The Department for Digital, Culture, Media and Sport (DCMS) commissioned a survey last year of more than 1,200 business leaders as part of a package of work aimed at identifying new regulations that could bolster Britain’s cyber defences.

The results, published today (28 August), reveal that the FS sector appears to have been the most strongly influenced by GDPR. Every respondent working in finance and insurance said that all of the changes in their organisation’s cyber security in the last three years were at least to some extent a result of the regulation.

This compared to a cross-industry average of 82 per cent. The arts and entertainment (94 per cent), retail (90 per cent), education (89 per cent), health (89 per cent), and public administration and defence sectors (89 per cent) were the six other industries to have trended significantly above average when it came to the influence of GDPR.

Financial services organisations were also more likely to have made changes to their cyber security than any other sector. As part of a literature review, the research report noted a previous Deloitte study that showed finance businesses had found compliance easier than those in other industries. “It suggests that this was due to a history of complying with strict privacy and data protection rules set by financial regulators, which required a strategic approach and detailed procedures,” the report states.

Some areas of security are more equal than others

While the research reveals that GDPR has had a positive impact on governance, risk management, data security and systems security, it has boded less well for procurement and supply chain risk management.

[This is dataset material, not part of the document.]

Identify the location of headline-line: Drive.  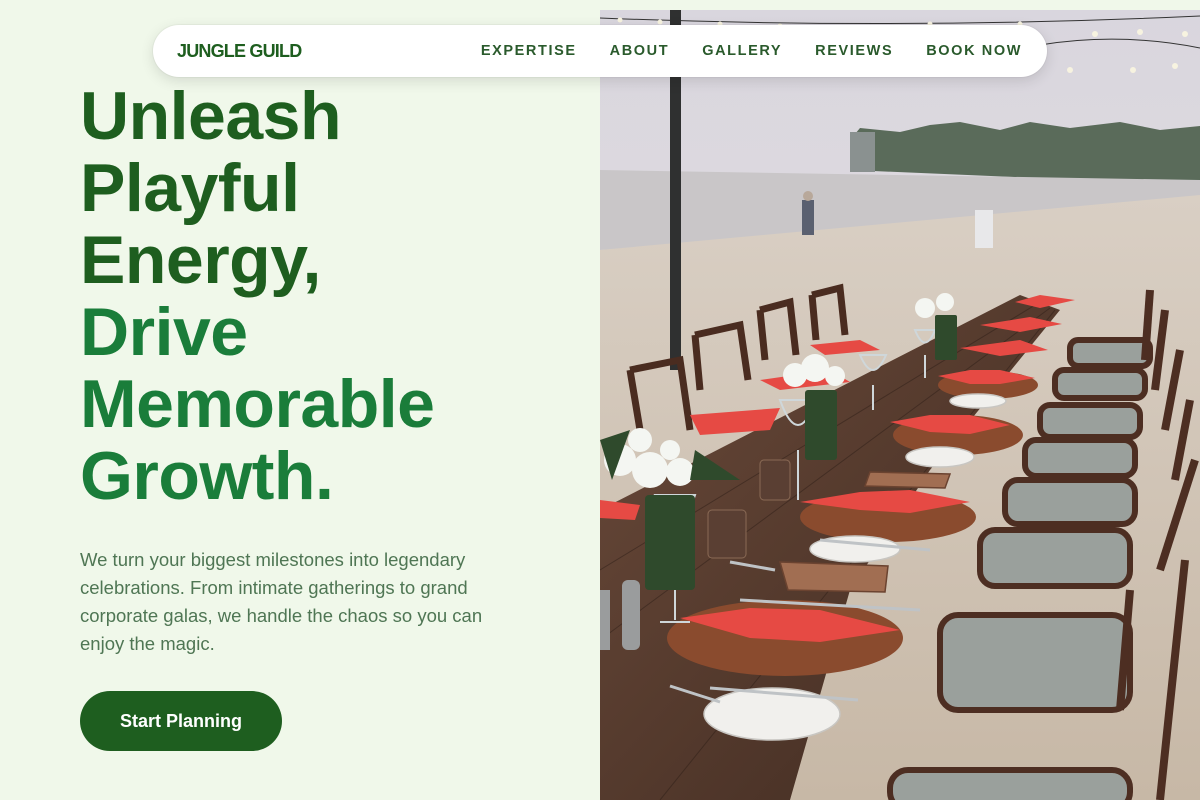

“Organisations were also more likely to have made changes to data protection than other aspects of cyber security,” the report states. “This suggests that they could benefit from taking a resilience approach, emphasising the importance of improving the detect, respond and recover aspects of cyber security, as well as preventative aspects.”

The government is particularly interested in exploring the impact of GDPR on large businesses with complex supply chains, managed service providers, local authorities and providers of essential public services. In doing so, it hopes to identify the areas in which there is a shortage of existing guidance or regulation.

The call for evidence, DCMS said, “highlighted that there is also support for organisations to be required to take more responsibility and accountability for effective cyber risk management through the implementation of additional regulation, either to increase responsibility and accountability at the senior level or more generally to stimulate investment in effective cyber risk management”.

The report’s authors added: “We will be utilising forthcoming fiscal events including the Comprehensive Spending Review and opportunities such as the publication of a new digital strategy in the Autumn to shape a refreshed strategic approach to cyber resilience, one that reflects the new post-Covid reality.”